# [EXERCISE BRIEF]
Please copy the results-import text below word for word, from "The following import" to "is not '.')".

# [GIVEN TEXT]
BEGIN

The following import support importing results of experiments carried out on different time or machines. It is up to the researche to guarantee the consistency of the external environemnt, e.g. when usign multiple machine, they must make sure the machines are identical in hardware, software, and configuration.

See collect.sh for more detail about results harvesting.

In [8]:
# Path to results directory
RES_DIR='/results/'

# Get the list of the experiment results available on disk.
exps = set(fn.split('_',1)[0]
           for fn in os.listdir(RES_DIR)
           if os.path.isfile(path.join(RES_DIR, fn)) 
               and fn[0] is not '.')
log('Importing: {}'.format(exps))

# Get list of experiments executed with indexes.
indexed_exps = []
if os.path.exists('indexed.csv'):
    with open('indexed.csv') as f:
        indexed_exps = set(t.strip() for t in f)
log('Experiments with indexes: {}'.format(indexed_exps))


# Support function
def insert_result(c, timestamp, row, indexed_exps):    
    insert_res = 'INSERT INTO results VALUES (?, ?, ?, ?, ?, ?, ?);'
    
    # NOTE: we use replace instead of substr so it works also for LDBC.
    query = row[2].split('/')[-1].replace('.groovy', '').replace('bulk', '')
    if query.startswith('BFS'):
        query += row[-1]
    exec_time = int(row[6])
    
    if timestamp in indexed_exps:
        query = 'X-' + query

    if query.startswith('loader'):
        exec_time *= 1000000.0
    
    param = [
        timestamp,
        row[0][len('gremlin-'):],
        row[1].split('/')[-1].replace('_hashed', '').replace('_noslash.json', '').rstrip('2')[:-len('.json')],
        query,
        row[3] or '-1', # sid
        row[5], # int_order
        exec_time,
    ]
    c.execute(insert_res, param)
    

with get_default_db() as c:
    for res in [fn for fn in os.listdir(RES_DIR)
                if os.path.isfile(path.join(RES_DIR, fn))
                and fn[0] is not '.' and fn.split('_',2)[0] in exps]:
        with open(path.join(RES_DIR, res), 'r') as csvfile:
            if not res[-len('results.csv'):] == 'results.csv':
                continue
            reader = (row for row in csv.reader(csvfile) if row[0].startswith('gremlin-'))
            for row in reader:
                insert_result(c, res.split('_',2)[0], row, indexed_exps)
log('Results import process completed')
2019-09-12T13:26:52.376506 - Importing: {'1567548898', '1551761122', '1565805219'}
2019-09-12T13:26:52.377275 - Experiments with indexes: {'1567548898'}
2019-09-12T13:26:55.210225 - Results import process completed

Support Views

Define several views used to make analitics' SQL for the Charts less obscure.

In [9]:
views_names = [
    'one_per_row', 'single', 'bulk', 'dbs',
    'full_queries_set', 'single_means_wtimeout', 
    'bulk_sum_wtimeout', 'healt', 'healt_bulk',
]

views = [
    # Results normalization:
    # sum the query that reports the exec_time splitted in multiple record.
    # NOTE, here we make the assumption (even if not 100% valid)

END

# [RECORD SET]

BEGIN

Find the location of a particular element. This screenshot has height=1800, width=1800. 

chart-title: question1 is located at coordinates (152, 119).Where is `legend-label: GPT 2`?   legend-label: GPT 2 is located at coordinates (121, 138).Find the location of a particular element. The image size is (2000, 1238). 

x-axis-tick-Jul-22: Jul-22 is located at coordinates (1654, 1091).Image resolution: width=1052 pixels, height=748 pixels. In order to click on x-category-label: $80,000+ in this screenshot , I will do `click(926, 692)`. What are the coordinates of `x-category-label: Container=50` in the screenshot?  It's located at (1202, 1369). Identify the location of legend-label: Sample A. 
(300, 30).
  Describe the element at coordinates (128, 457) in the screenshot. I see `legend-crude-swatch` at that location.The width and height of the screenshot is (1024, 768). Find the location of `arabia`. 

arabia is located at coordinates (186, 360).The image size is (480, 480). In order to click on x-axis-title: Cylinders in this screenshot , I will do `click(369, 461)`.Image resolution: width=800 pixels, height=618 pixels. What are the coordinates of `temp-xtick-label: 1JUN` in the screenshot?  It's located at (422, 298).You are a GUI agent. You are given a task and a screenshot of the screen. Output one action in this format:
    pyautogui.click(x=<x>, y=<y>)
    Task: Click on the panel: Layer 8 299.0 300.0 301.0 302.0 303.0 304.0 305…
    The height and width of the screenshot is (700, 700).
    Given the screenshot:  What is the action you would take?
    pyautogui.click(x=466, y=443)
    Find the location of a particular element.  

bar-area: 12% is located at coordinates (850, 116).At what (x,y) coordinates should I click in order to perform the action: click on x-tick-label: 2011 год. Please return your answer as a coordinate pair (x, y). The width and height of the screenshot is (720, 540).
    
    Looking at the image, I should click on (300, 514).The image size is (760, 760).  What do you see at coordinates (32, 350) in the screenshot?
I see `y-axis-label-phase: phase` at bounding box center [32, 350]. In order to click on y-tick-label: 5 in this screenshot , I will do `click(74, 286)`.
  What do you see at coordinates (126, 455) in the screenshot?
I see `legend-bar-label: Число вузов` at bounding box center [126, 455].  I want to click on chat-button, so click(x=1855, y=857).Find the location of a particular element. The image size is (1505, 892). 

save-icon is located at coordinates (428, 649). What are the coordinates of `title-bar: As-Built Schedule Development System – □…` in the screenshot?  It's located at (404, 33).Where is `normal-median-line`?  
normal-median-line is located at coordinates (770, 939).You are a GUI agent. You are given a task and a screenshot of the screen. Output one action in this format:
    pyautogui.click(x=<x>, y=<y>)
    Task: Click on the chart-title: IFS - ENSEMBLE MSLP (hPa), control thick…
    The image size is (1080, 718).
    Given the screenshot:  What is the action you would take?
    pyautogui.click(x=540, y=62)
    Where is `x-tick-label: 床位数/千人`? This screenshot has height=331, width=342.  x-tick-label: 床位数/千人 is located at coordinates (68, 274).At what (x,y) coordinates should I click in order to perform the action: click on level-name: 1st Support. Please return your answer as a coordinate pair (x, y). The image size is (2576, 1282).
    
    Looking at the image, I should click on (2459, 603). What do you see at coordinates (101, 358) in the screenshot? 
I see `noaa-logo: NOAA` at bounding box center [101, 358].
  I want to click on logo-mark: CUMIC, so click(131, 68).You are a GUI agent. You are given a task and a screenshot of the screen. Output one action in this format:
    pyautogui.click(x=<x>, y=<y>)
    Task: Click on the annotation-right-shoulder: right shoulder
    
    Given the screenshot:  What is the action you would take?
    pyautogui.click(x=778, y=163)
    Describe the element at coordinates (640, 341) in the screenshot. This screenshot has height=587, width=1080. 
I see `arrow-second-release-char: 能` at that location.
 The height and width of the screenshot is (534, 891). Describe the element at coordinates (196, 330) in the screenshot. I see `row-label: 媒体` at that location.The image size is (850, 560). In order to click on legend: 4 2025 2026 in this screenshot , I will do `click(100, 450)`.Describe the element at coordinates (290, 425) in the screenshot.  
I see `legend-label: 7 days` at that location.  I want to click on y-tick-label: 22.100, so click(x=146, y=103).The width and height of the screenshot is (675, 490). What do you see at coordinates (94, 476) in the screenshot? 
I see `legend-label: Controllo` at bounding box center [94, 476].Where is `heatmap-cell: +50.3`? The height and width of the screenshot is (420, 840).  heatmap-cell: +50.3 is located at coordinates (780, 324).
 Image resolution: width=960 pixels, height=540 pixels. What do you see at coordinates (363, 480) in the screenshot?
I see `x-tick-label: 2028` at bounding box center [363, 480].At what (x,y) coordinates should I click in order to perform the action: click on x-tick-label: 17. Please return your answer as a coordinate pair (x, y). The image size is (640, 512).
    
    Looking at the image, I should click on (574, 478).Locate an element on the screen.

END

# [RESULT FOR THIS EXERCISE]
The following import support importing results of experiments carried out on different time or machines. It is up to the researche to guarantee the consistency of the external environemnt, e.g. when usign multiple machine, they must make sure the machines are identical in hardware, software, and configuration.

See collect.sh for more detail about results harvesting.

In [8]:
# Path to results directory
RES_DIR='/results/'

# Get the list of the experiment results available on disk.
exps = set(fn.split('_',1)[0]
           for fn in os.listdir(RES_DIR)
           if os.path.isfile(path.join(RES_DIR, fn)) 
               and fn[0] is not '.')